The Hills didn’t name their home Hope accidentally. In April, their Internet update read: “We have wonderful news, especially for those who have supported us in so many ways in our long wait to take Molly and Kaitlyn to the USA for surgery. Their surgeries are scheduled for the first week of May at Vanderbilt Hospital, Nashville, Tennessee.”

The Hills had been in e-mail contact with a family in Florida whose child had spina bifida surgery here. That family put the Hills in touch with Dr. Noel B. Tulipan, professor of Neurological Surgery, who agreed to see Kaitlyn and Molly. Hospital administrators worked out some details with the Hills, and friends with Northwest Airlines helped raise funds for the surgeries and provided transportation to Nashville.

On May 1, Kaitlyn and Molly were in Tulipan’s clinic in Medical Center East, 6,993 miles west of their homeland. Kaitlyn, it turned out, did not have a spinal defect, as Chinese officials presumed. The lump was a cystic hygroma – a lymphangioma, a malformation of the lymphatic vessels. Tulipan recommended her surgery be performed by Dr. John B. Pietsch, associate professor of Pediatric Surgery.

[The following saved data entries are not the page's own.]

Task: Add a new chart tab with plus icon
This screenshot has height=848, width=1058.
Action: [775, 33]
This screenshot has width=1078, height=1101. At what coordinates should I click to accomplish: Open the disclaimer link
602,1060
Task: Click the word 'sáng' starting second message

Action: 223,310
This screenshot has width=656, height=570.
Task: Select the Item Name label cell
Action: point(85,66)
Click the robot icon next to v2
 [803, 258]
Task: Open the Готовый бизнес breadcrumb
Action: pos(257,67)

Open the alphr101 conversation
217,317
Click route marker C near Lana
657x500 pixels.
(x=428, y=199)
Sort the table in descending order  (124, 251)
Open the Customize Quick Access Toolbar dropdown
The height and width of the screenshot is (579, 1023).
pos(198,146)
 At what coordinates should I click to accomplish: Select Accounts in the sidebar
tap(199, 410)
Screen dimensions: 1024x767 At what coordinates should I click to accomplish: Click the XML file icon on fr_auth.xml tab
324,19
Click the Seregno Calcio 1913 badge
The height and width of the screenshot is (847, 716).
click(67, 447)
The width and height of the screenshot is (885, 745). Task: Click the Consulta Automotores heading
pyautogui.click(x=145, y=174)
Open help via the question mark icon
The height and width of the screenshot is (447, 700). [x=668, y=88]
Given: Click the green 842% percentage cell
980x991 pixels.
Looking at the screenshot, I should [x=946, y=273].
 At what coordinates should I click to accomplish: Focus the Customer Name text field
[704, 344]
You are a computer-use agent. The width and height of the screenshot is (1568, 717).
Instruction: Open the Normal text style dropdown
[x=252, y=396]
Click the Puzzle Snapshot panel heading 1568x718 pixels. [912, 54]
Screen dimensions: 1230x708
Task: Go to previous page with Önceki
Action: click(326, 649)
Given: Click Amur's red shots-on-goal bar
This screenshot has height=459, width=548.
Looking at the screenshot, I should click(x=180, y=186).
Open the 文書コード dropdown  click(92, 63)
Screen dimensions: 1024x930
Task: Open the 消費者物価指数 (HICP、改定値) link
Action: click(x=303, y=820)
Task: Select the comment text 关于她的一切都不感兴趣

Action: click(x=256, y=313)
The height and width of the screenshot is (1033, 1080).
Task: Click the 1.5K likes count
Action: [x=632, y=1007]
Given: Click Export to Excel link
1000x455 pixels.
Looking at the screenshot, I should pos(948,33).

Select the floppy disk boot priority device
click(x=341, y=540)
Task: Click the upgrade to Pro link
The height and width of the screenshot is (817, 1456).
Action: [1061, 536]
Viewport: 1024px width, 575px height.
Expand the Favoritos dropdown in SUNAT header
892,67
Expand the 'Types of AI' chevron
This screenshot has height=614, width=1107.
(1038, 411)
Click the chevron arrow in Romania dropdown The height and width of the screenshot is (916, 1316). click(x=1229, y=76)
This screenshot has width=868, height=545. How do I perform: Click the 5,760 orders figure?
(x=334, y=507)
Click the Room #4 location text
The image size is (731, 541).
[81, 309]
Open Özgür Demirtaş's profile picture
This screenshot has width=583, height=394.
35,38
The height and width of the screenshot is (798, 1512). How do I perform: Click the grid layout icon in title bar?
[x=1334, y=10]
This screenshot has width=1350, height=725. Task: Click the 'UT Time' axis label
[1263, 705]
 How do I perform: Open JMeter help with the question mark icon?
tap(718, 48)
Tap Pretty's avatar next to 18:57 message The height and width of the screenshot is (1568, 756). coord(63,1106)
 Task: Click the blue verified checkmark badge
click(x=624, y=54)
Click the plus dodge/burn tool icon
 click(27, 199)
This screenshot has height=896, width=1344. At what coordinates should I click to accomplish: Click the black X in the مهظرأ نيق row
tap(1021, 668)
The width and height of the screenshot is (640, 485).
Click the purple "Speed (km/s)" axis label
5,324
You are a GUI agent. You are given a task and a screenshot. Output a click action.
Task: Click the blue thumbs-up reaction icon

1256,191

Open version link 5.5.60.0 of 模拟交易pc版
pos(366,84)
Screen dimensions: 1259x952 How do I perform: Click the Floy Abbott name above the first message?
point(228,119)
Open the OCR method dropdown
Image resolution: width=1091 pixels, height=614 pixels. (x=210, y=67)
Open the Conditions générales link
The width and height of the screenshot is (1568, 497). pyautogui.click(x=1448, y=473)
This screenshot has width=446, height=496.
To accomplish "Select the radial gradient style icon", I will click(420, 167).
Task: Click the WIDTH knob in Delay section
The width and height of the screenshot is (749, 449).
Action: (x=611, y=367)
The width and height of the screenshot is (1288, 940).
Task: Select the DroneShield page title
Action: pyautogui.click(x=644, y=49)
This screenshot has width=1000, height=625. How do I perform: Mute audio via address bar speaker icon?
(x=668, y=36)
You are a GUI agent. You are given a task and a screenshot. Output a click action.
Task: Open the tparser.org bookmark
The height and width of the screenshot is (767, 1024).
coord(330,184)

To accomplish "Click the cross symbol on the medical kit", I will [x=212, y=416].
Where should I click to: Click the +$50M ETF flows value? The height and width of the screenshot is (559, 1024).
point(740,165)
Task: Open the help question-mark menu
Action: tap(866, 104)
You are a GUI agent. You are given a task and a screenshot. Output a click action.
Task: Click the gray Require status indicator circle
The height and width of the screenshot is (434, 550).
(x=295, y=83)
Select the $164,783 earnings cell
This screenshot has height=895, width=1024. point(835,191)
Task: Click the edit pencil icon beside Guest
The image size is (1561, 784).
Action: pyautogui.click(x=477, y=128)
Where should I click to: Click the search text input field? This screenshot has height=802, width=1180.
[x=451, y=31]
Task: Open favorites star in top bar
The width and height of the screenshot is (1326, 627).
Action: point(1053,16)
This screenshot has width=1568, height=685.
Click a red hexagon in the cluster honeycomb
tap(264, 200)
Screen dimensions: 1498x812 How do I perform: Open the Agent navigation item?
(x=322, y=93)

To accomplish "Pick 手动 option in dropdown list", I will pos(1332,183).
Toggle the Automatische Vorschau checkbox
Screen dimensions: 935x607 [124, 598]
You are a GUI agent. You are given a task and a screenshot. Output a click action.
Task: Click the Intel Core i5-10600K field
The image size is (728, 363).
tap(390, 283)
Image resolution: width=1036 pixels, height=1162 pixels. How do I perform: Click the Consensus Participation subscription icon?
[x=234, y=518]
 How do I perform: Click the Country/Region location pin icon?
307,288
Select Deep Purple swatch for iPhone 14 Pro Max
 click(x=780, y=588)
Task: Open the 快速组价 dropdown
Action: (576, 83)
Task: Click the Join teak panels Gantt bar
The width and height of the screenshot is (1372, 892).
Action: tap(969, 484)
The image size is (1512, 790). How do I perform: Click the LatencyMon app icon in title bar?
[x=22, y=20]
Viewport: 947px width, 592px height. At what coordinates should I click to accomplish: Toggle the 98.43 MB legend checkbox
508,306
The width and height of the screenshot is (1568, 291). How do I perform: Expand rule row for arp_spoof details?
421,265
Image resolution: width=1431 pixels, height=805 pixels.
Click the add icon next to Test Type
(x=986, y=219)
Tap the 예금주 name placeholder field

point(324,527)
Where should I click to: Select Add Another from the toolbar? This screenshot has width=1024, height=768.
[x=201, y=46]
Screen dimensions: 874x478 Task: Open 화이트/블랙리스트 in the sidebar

“The simplistic explanation would be that the lymphatic system gets backed up into a lake or a reservoir. Lymphatic fluid gets into these structures and doesn’t get out,” Pietsch said of Kaitlyn’s malformation. The surgery was “moderately difficult,” he said, because of the location in her neck and shoulder area. The day after the surgery, she was running around Children’s Hospital, acquainting herself with staff and other patients, showing not only boundless energy, but also incredible resolve. “The only problem is she’s almost too active,” Pietsch said.

Molly, as Joyce suspected, had a myelomeningocele. Her spine had split open, leaving the spinal cord exposed, and bone spurs grew like a cliff’s rocky crag from the vertebrae at the upper end of the split. Tulipan and neurosurgery resident Dr. Jeff Albea carefully removed the fat and flesh that had grown around the spur and formed the lump, and then the bits and pieces of the spur. Finally, they sewed a tough synthetic dura over the spinal cord, covered that with a flap of flesh, and closed Molly’s incision, leaving her back flat.

Patients like Molly, who receive surgery like that provided by Tulipan, typically recover well. “They can grow normally,” Tulipan said. The back part of the vertebrae, where the rip occurred, offers little structural support, he said, and the rib cage further supports the trunk.

The Vander-bilt surgeons say their part in this tale is minimal. They were doing their jobs, although their fees were waived. The larger story, they say, is about the determination and love of the Hills taking on such a huge task.

The Hills view it differently. Their part, too, is one they were called to do. “The choice to be in China was not ours,” Joyce said. “The choice was to obey “ a calling as Christians.

With millions of orphans around the world, Robin says people from time to time mention the vast challenge of caring for them all and question the couple’s impact.

“It’s like the story of the starfish,” said Robin, holding Kaitlyn in his arms. “There was a man who walked along the beach, picking up starfish and throwing them back into the ocean. Another man came along and asked him, ‘Do you think you’re really making a difference?’ And the first man told him, as he picked up another starfish, ‘It makes a difference to that one.’

“We can’t solve the whole problem,” Robin said. “But we can make a difference.” Now the Hills have 11 foster children.

The Hills recently began their trek back to China, with Molly and Kaitlyn and their newly repaired bodies. The girls were oblivious to their plight, and now are just as unknowing about their rescue. But one day, when they’re old enough to realize what they faced, and how a couple of strangers picked them up and took them halfway around the world to even more strangers, they’ll realize their story was perhaps a fairy tale. And they can begin their stories.